If you have ever seen the movie Destry Rides Again (1939), you  might think you know what this book is about.  I know, because I love that movie, and so I picked up this book at a cute little used bookstore up in the Shenandoah Valley thinking it would be similar to the movie.  After all, the cover even touted it as the basis for the movie, as you can see.

Um, yeah, not so much.  Now, the main character in both the book and the movie does have the last name 'Destry,' and there's a moment in both of them where he's in a bar and he orders a non-alcoholic drink and gets laughed at.  

But that's it.  Everything else, completely different.  However, that doesn't mean I didn't dig this book!  Because I totally did, once I got through the first couple chapters and realized that the movie does not follow the book at all.  (There's a 1932 movie that looks a bit more like the book, but I haven't seen it.)

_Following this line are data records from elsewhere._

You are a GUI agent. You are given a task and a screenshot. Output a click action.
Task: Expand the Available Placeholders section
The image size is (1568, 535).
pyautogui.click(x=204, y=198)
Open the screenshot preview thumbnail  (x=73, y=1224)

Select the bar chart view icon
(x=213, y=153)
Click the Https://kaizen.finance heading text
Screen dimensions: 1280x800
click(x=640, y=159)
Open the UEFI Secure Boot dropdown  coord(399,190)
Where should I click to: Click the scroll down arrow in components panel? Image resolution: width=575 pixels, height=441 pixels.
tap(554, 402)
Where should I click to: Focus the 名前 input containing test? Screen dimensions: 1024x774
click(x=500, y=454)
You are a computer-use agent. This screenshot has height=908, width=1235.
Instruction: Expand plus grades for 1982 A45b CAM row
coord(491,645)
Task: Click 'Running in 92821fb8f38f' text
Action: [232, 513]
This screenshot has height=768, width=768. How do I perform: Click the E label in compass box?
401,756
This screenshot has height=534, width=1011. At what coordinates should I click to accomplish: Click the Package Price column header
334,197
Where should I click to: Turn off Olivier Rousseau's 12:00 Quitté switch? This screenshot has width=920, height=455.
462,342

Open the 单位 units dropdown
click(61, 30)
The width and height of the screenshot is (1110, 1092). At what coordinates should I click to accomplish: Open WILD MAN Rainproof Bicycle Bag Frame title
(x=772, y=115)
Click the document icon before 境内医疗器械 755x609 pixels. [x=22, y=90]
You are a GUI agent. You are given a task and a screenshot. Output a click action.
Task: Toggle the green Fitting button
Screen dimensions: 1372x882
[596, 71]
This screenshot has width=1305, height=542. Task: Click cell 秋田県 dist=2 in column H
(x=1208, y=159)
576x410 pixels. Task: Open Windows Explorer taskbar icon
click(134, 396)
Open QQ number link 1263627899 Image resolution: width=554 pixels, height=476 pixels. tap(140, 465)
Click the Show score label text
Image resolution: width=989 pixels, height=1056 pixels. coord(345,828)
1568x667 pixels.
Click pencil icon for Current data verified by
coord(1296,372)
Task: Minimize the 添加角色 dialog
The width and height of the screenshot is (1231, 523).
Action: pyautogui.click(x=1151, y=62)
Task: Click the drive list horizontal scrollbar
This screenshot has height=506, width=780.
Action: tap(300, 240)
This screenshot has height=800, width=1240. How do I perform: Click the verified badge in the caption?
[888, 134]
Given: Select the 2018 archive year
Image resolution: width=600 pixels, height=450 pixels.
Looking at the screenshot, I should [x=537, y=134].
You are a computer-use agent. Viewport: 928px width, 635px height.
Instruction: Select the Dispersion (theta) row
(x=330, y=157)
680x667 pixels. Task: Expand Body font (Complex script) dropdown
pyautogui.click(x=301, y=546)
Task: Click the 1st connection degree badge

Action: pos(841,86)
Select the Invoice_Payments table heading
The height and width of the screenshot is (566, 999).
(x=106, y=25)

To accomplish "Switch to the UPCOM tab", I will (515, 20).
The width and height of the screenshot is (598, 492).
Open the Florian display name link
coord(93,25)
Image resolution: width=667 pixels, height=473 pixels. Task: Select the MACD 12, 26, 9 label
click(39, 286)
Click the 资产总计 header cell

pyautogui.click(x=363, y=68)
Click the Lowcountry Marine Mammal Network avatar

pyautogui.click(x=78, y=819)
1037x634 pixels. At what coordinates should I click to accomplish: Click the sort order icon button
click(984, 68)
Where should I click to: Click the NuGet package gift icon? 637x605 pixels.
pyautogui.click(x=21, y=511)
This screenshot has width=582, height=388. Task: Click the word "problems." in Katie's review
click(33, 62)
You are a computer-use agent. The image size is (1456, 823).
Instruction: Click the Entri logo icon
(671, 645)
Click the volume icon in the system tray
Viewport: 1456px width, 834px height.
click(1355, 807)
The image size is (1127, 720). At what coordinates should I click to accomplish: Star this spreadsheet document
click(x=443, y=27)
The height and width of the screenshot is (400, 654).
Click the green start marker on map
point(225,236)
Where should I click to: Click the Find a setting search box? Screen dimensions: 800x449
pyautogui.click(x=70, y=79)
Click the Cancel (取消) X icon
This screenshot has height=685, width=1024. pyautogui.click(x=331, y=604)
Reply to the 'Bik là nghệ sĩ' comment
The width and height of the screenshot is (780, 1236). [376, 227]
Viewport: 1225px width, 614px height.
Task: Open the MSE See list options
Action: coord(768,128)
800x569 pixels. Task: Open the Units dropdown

In the book, Harry Destry is a proud and boastful punk who likes to go around proving he can out-ride, out-shoot, and generally out-do any man he meets.  He gets blamed for a train robbery he didn't commit, and the jury sentences him to prison because they don't like him.  When he gets out of prison, he sets about ruining or killing the jurymen... and if you're thinking this sounds like a western version of The Count of Monte Cristo, well, I thought so too.  And, as that's my second-favorite book of all time, I very much enjoyed that similarity!  But unlike Edmund Dantes, Harry Destry has one worth opponent who nearly bests him. 

Also unlike Edmund Dantes in Monte Cristo, Harry Destry discovers the emptiness of revenge before he loses the woman he loves or the boy who has helped him survive the frightened wrath of those he's hunting.  The ending of this book was so full of shiny awesome that I know I'll be re-reading this book again and again in the coming years.

Particularly Good Bits:  

Then silence gathered the house softly in its arms (p. 99).

Bullets fired from the saddle on a galloping horse are rarely more dangerous than a flight of wild sparrows (p. 108).

The wolf on the trail is a sleepy thing, and the wildcat is totally unobservant, compared with the eye of a young boy (p. 178).

Too much is made of guilty consciences.  They generally begin to work on criminals after the stern hand of the law has grasped them by the nape of the neck (p. 224).

If This was a Movie, I Would Rate It:  A strong PG for western violence of many sorts, some mild bad language, and a lot of suspenseful situations.  



This is my sixth book read and reviewed for the Adventure of Reading Challenge.